Die Koreaner sind die Iren Asiens. Das behauptete der nordkoreanische Botschafter in London neulich. Sind die Koreaner rothaarig, haben Sommersprossen und verfassen, sofern sie nicht gerade völlig betrunken sind, Werke der Weltliteratur, während es draußen in Strömen regnet?

Man weiß ja recht wenig über die Koreaner. Oder meinte der Botschafter, dass Korea wie Irland geteilt ist, dass Religion in beiden Ländern eine wichtige Rolle spielt, auch wenn es in Korea nicht gerade der Katholizismus ist, und dass beide im Osten eine verhasste Kolonialmacht haben, die oft und gern das Land verwüstet hat?

Nein, der Botschafter dachte an etwas anderes. Er hatte die wirtschaftliche Entwicklung im Kopf, als er seinen Vergleich zog. Irland hat sich im Laufe der vergangenen 15 Jahre vom Armenhaus Europas zum „keltischen Tiger“ entwickelt, und der nordkoreanische Botschafter war mit einer vierköpfigen Delegation aus London angereist, um sich das Wirtschaftswunder erklären zu lassen.
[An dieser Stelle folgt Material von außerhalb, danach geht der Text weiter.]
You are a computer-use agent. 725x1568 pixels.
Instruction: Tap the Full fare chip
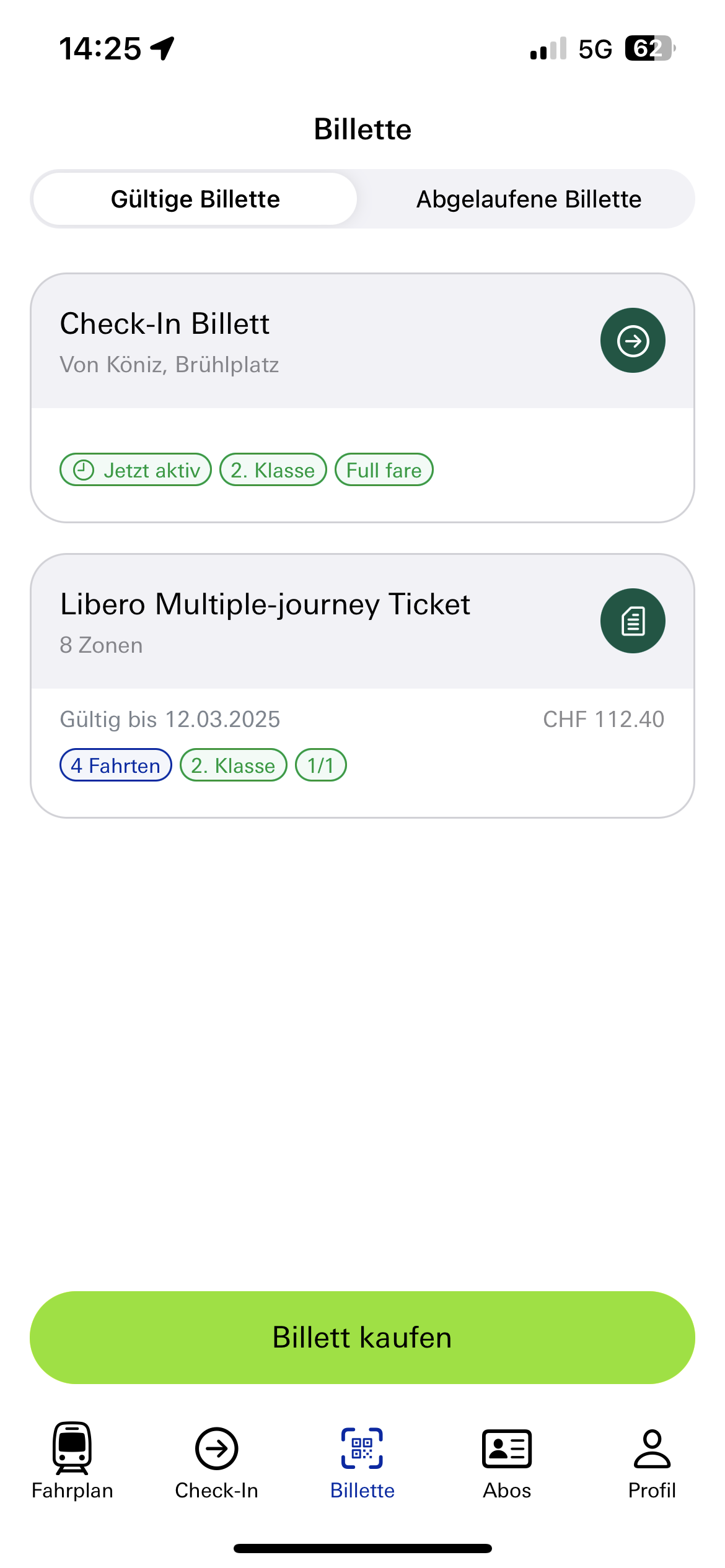(x=384, y=470)
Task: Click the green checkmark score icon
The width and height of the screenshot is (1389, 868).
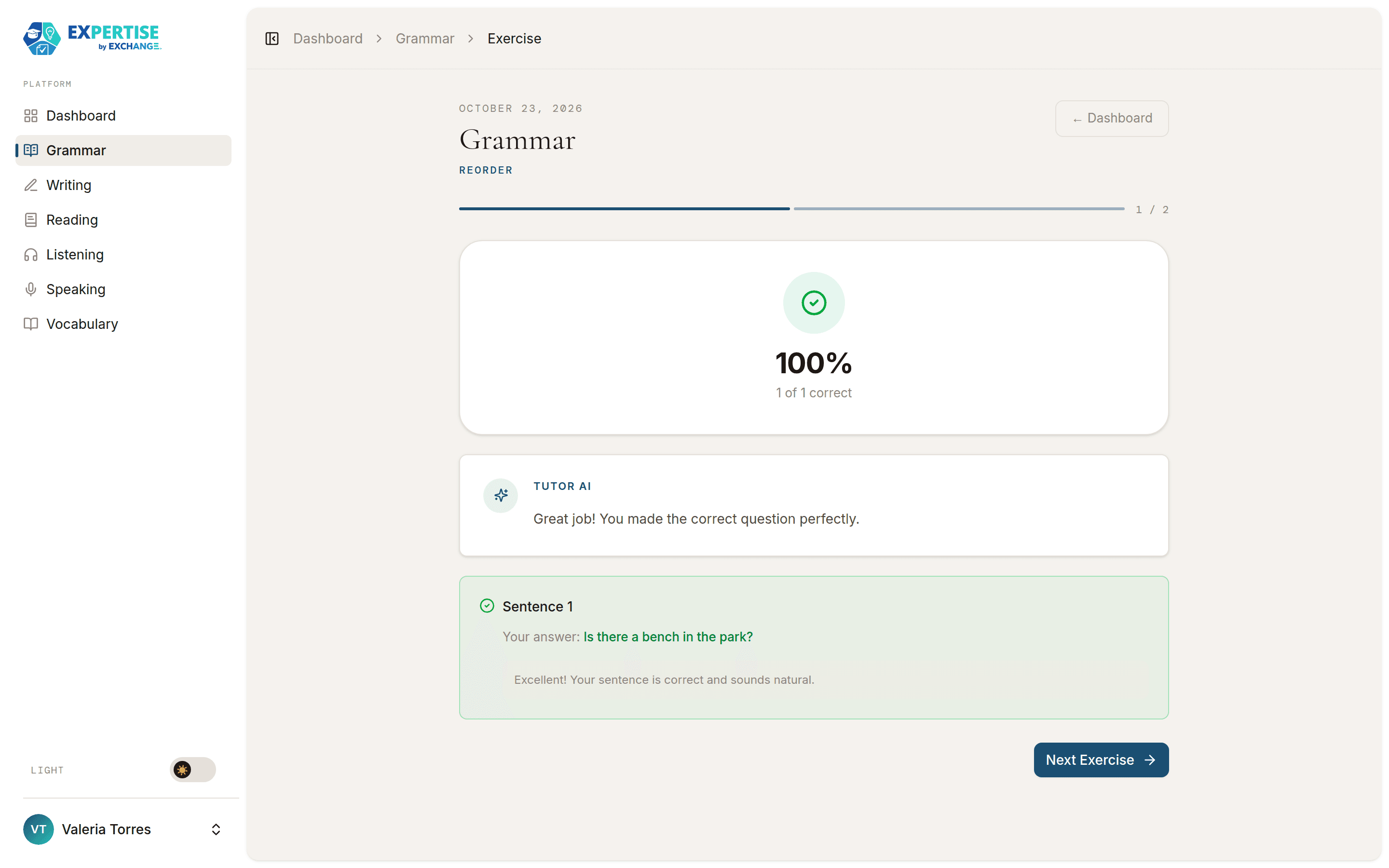Action: point(813,302)
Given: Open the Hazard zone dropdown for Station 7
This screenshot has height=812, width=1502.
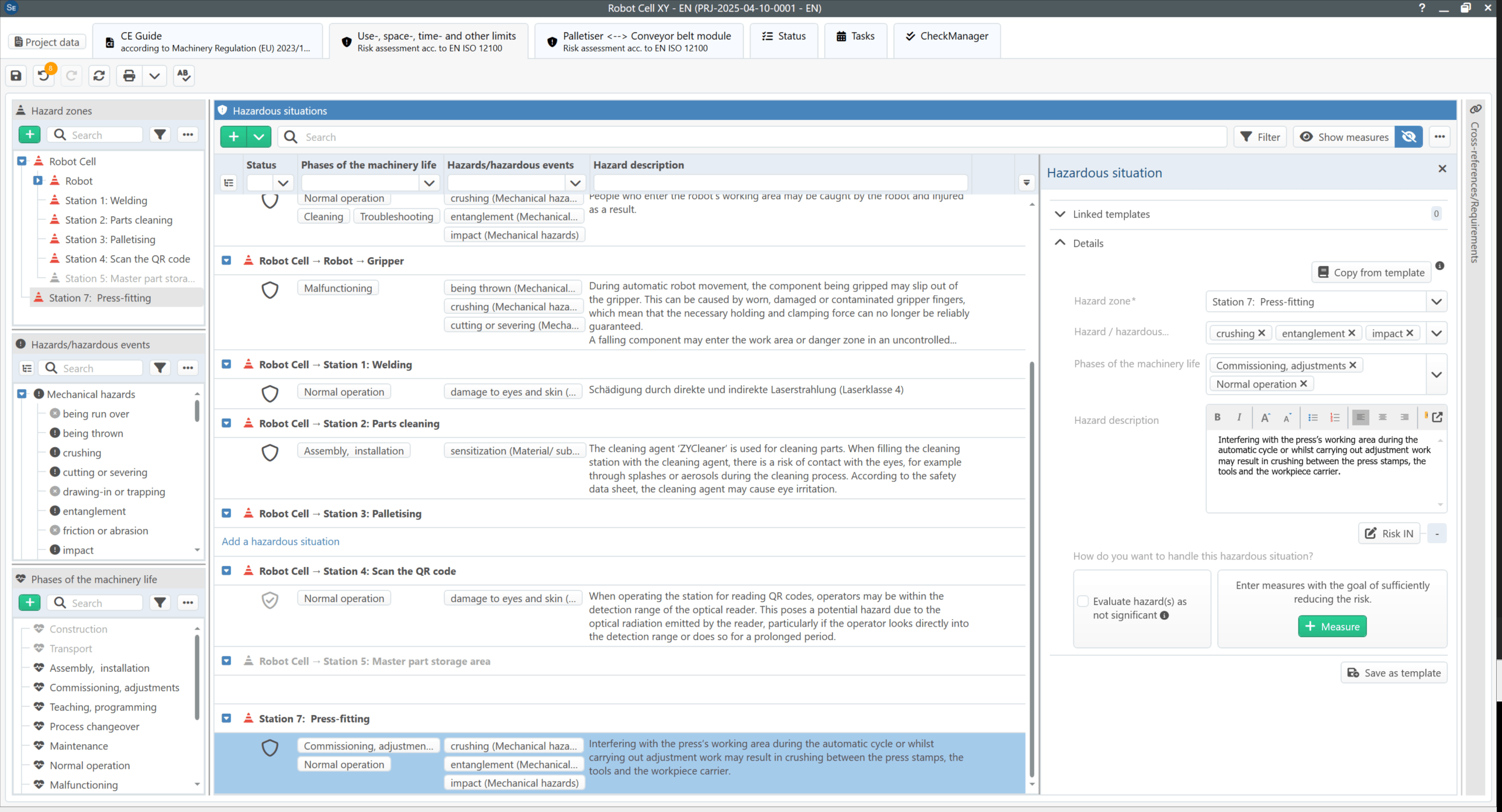Looking at the screenshot, I should pos(1437,302).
Man müsse ausländische Investoren anlocken und das Bildungssystem verbessern, erklärten die Experten vom Dubliner Wirtschaftsinstitut, und die Nordkoreaner haben angeblich aufmerksam zugehört.

Aber nicht aufmerksam genug. Kurz nach der Irlandreise der Delegation begann die nordkoreanische Regierung, Geflügel nach Südkorea zu exportieren, während das Volk hungert. Das hat es in Irland vor anderthalb Jahrhunderten auch gegeben, als trotz Kartoffelpest Fleisch und Getreide nach England ausgeführt wurden. Eine Million Iren verhungerte, eine weitere Million wanderte aus. Aber im Unterschied zu Nordkorea haben die Iren die Lebensmittel nicht freiwillig herausgerückt, sondern sie wurden von der Kolonialmacht entwendet.

Der nordkoreanische Botschafter ist nicht der Einzige, der die beiden Länder vergleicht. Gregory Henderson, US-Kulturattaché in Korea von 1948 bis 1950, meint, dass die Iren die Koreaner Europas sind. „Ein ruhiger, vertraulicher Ton folgt Ausbrüchen von Emotionen und Diskursen, um dann abzuebben und wieder anzusteigen“, schreibt er. „Dieser Rhythmus ist für die Koreaner dasselbe, was für die Iren der Singsang beim Sprechen ist. Beide brechen nach einer Debatte unweigerlich in Gesang aus. Das ist Teil der Poesie beider Länder.“

Die US-Amerikaner kennen sich eben aus in der Welt – vor allem wenn es um Kriege geht. Im vergangenen Sommer hat der US-Botschafter in Irland, James Kenny, gemeinsam mit dem südkoreanischen Botschafter Jong Rak Kwon ein Denkmal enthüllt. Der steinerne Bogen in Lixnaw im tiefen Südwesten der Grünen Insel soll an den Koreakrieg erinnern. Ein Denkmal für den Koreakrieg in Irland? Warum nicht. 29 irischstämmige US-Soldaten, fünf irische Priester und eine irische Nonne starben zwischen 1950 und 1953 in Korea. Seitdem gab es in Lixnaw, dem Geburtsort eines der Soldaten, eine Kampagne für das Monument. „Diese Soldaten waren Vorbilder für uns“, sagte Kenny, „und wir sollten ihrem Beispiel folgen, wo wir können.“ Und uns in Korea abschlachten lassen, nachdem wir mit den Einheimischen im Singsang debattiert haben und in ein gemeinsames Lied ausgebrochen sind.